In August 1999, an additional 120 beneficiary numbers were placed on payment denial screens. There were still no complaints from beneficiaries. Since these screens were implemented the Medicare contractor has denied claims totaling over $7.3 million. We anticipate adding more Medicare beneficiary numbers to this project.

In addition to these investigations, we found several other problems in the area of durable medical equipment.

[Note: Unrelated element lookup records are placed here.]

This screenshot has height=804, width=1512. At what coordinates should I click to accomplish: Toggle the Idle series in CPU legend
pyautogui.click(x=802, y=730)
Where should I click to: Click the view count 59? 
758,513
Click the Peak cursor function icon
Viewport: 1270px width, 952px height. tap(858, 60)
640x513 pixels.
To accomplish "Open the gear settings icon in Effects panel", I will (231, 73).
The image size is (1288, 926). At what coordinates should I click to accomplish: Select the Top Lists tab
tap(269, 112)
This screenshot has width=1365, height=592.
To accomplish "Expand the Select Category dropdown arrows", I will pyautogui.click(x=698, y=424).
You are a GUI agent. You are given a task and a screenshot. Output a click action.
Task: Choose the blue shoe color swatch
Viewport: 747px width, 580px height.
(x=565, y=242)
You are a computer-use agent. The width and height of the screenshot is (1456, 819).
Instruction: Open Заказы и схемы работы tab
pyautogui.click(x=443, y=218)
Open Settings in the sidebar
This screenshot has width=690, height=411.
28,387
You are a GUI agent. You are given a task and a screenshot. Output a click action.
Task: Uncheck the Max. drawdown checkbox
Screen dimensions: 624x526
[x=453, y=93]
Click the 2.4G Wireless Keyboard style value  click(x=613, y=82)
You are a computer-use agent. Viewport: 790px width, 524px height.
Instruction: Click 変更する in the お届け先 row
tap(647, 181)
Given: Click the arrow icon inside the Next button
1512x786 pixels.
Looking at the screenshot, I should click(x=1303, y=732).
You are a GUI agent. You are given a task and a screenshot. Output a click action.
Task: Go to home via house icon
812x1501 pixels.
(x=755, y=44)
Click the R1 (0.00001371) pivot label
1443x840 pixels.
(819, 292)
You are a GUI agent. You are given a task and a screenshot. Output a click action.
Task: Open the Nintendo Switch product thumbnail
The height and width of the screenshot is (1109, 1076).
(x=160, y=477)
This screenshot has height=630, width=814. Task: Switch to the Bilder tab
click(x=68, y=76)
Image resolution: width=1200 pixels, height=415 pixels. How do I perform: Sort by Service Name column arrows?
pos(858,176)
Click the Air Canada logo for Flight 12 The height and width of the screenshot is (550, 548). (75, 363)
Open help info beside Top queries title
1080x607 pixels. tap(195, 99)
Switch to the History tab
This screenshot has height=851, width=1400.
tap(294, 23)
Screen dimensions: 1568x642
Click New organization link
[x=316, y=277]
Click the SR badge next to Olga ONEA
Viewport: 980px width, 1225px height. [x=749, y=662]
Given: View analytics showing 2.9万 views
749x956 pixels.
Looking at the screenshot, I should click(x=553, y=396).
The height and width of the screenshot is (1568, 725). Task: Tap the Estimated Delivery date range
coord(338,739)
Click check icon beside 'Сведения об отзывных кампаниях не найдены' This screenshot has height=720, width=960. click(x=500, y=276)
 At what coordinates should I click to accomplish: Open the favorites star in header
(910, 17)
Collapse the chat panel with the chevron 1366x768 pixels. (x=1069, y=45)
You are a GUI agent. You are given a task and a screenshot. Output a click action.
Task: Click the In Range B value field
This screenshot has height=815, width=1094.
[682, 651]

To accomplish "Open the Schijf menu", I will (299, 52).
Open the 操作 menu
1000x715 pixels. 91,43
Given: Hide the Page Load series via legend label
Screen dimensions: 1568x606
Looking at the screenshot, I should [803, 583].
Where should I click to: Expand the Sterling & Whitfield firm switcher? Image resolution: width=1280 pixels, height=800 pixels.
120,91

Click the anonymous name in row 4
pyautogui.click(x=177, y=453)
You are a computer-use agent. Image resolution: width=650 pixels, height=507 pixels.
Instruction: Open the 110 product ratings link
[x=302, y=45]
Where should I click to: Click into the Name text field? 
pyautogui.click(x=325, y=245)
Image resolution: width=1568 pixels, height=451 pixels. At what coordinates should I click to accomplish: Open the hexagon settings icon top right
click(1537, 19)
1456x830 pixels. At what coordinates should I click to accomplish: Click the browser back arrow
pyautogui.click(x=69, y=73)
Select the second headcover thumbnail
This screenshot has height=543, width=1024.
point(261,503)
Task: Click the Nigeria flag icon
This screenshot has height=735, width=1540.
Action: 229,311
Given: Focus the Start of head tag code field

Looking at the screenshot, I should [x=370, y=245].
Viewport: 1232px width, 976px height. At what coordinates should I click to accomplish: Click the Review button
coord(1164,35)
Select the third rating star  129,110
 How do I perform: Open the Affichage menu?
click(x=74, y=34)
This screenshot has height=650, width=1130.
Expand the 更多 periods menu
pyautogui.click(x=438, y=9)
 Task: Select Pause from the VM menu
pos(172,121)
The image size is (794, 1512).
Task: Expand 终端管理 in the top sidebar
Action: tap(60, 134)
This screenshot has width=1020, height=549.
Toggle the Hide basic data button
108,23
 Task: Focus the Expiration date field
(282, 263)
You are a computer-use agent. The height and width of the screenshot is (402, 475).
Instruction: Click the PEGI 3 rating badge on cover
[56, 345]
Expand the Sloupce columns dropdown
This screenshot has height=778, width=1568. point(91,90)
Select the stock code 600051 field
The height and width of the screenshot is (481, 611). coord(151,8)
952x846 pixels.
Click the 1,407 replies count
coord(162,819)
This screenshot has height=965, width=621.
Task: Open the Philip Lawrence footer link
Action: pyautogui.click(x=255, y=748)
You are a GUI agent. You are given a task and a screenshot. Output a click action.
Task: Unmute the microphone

OIG Evaluations of Specific DME Services -

We found that Medicare paid an estimated $20.6 million in 1997 for services that started after a beneficiary\'s date of death. Almost half of this was for durable medical equipment claims.
We recently reported that 42 percent of claims for orthotic body jackets were for more expensive items than the one actually provided.
We reported that nearly 25 percent of certificates of medical necessity for home oxygen were inaccurate or incomplete. In addition, 13 percent of beneficiaries reported never using their portable oxygen systems.
We found that 57 percent of documentation for therapeutic shoe claims were missing or inaccurate.
We found that Medicare allowed an estimated $79 million in 1997 in claims for blood glucose test strips, of which the appropriate documentation was flawed or missing. Of this, $16.5 million in claims were for beneficiaries who were not eligible to receive test strips because they did not receive insulin. In 18 percent of the claims, reviewers could not find documentation indicating that the product was delivered.
Partial Hospitalization and Community Mental Health Centers

In collaboration with HCFA, we examined the growth of Medicare expenditures to community mental health centers for partial hospitalization services (highly intensive psychiatric services). We found that Medicare was paying for services to beneficiaries who had no history of mental illness and for therapy sessions that consisted of only recreational and diversionary activities, such as watching television, dancing and playing games. Our review in five States, which accounted for 77 percent of partial hospitalization payments to mental health centers nationally during 1996, disclosed that over 90 percent of the services, or $229 million in Medicare payments, were unallowable or highly questionable. From that review, we were able to identify potentially abusive centers for in-depth audits and, based on our results, referred all of these centers for investigation of potential fraud. Currently, investigations are underway at 18 centers identified from this work and other sources.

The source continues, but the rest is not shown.